Mr. Harold Van Wart: Yeah. No, we actually did not see that in our one month trial. However, since this was a three month trial one possibility is that we had an increase in non-compliance as the trial went on. And, interestingly we saw the same effect for the allopurinol arms. Between weeks four and 12 we also saw a falloff in the reduction in serum uric acid. And we can only speculate this could have been associated with the pill burden in this study, which, of course, would not be there if this were a product and it was being taken as a single pill.

Because of the fact this was a complicated five arm study patients had to take four different pills containing arhalofenate or arhalofenate placebo. They had to take allopurinol or allopurinol placebo, and they had to take a colchis or colchis placebo.

So, it was a bit of a pill burden problem, and it may well—the falloff may well have been related to that. It’s only speculation at this time, but we will be able to figure that out as soon as we analyze the plasma samples.

Mr. Ed Arce: Okay. The other question I had you know relative to the flare rate lowering, obviously statistically significant versus allopurinol but I’m wondering your thoughts on the combination of allopurinol with colchicine you know, given that that’s at least half of the use in the marketplace today. I know you said colchicine could be added easily now that it’s generic, but the flare rate there is still significantly lower than arhalofenate 800.

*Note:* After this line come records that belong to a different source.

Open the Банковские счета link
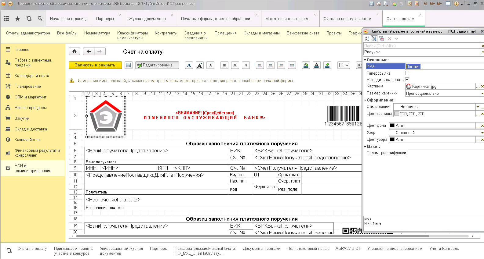(x=303, y=33)
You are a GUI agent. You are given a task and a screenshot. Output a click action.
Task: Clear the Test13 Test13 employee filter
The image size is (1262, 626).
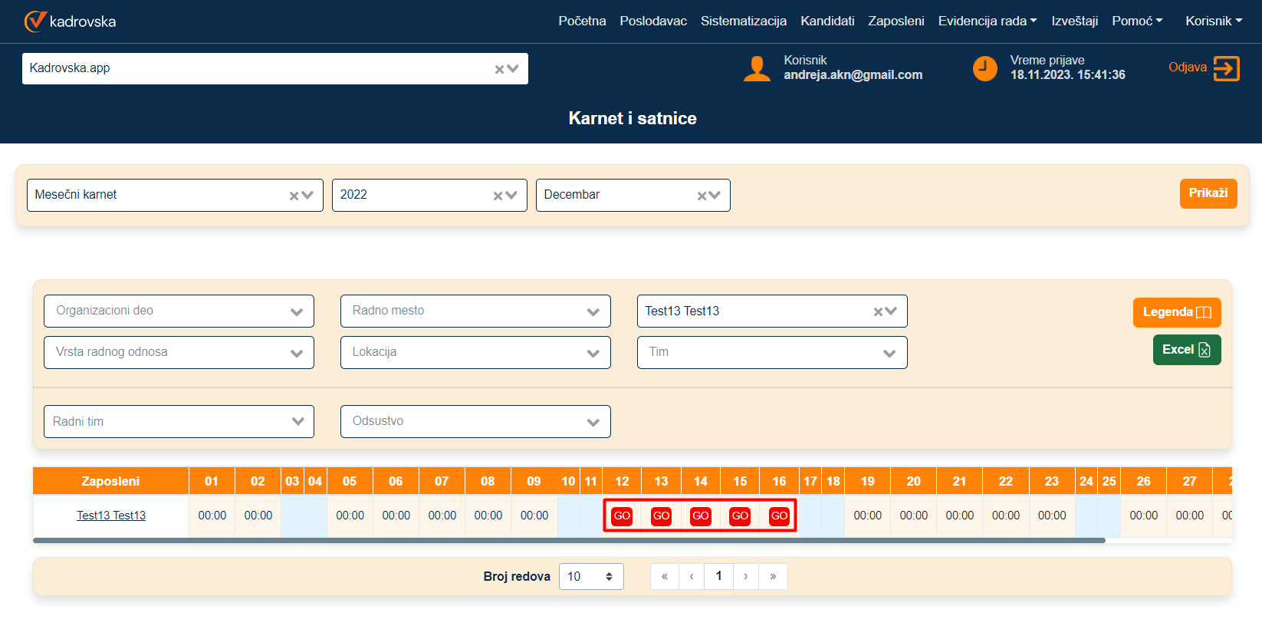878,311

Just wanted to get your thoughts on that. Thanks.

Mr. Harold Van Wart: Yeah. So we’ve always had the view that colchicine is a time honored way of treating and prophylaxing for flares. However, colchicine is not without some tolerability issues, and many patients don’t take it or don’t respond well to it. It has a lot of GI side effects. And what our data show is that we are an alternative to colchicine for flare reduction. We don’t have to take an extra pill. We may even be somewhat additive to it.

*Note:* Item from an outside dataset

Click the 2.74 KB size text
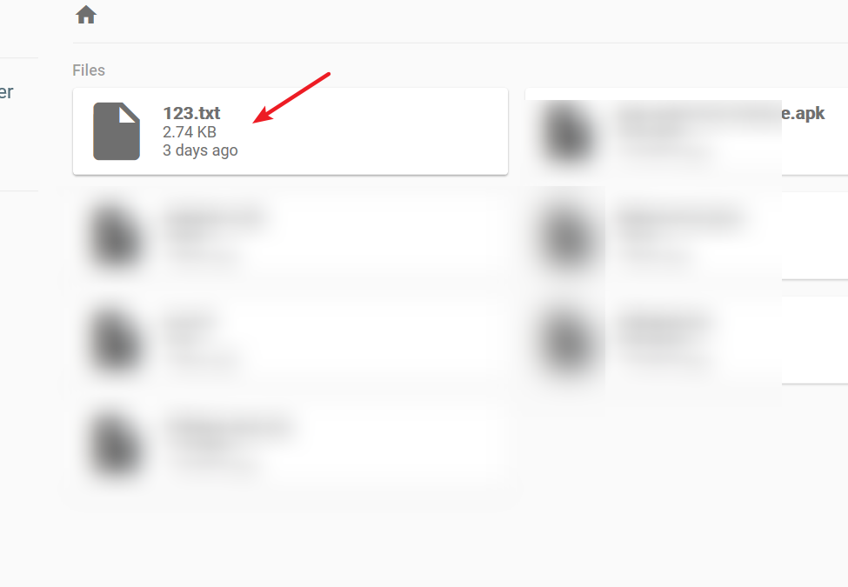The width and height of the screenshot is (848, 587). pos(190,132)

So, we don’t view that our product will necessarily compete with colchicine. We think it can be used as alternative, as stand alone or in combination with colchicine.

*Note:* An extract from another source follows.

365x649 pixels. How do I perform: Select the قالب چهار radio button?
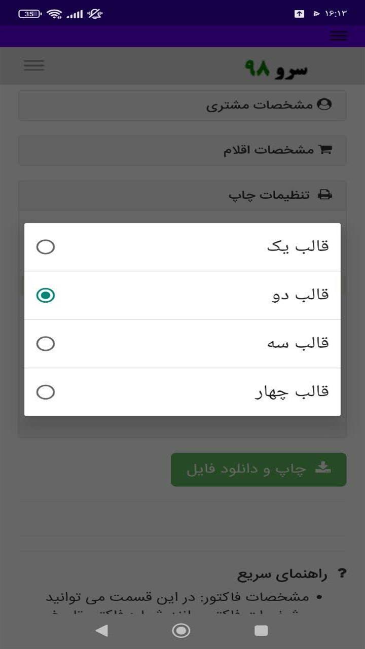46,392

Mr. Ed Arce: Okay, great. Thank you.


Mr. Charles McWherter: This is Chuck. I would just also mention, you know, we’re excited when we’re going to get the rest of the data to look at other parameters around flares; time to first flare, intensity of flare, duration of flare. There’s also—it’s a very rich dataset. It was captured with an electronic diary so patient reported outcome just a treasure trove really of information. It hasn’t been available in other studies of this type.

So, I think there is a possibility for understanding or comparing and contrasting the anti-flare effects of colchicine versus arhalofenate. That remains to be established, but it’s something that we’re very eager to get our hands on and dig into.

Mr. Harold Van Wart: I’d just like to conclude by saying that we’re extremely excited by this. We really do believe that this is the first entry in a new class of drugs to address gout, which we’re calling the ULAFT class. And, I think we- hit the hard endpoint here, which was the flares. We know we can make up for any disappointment in uric acid lowering through a combination with febuxostat, and we’re looking forward going to speak to the FDA about this program and getting it into Phase 3 early next year.

So, thank you, everybody, for your attention.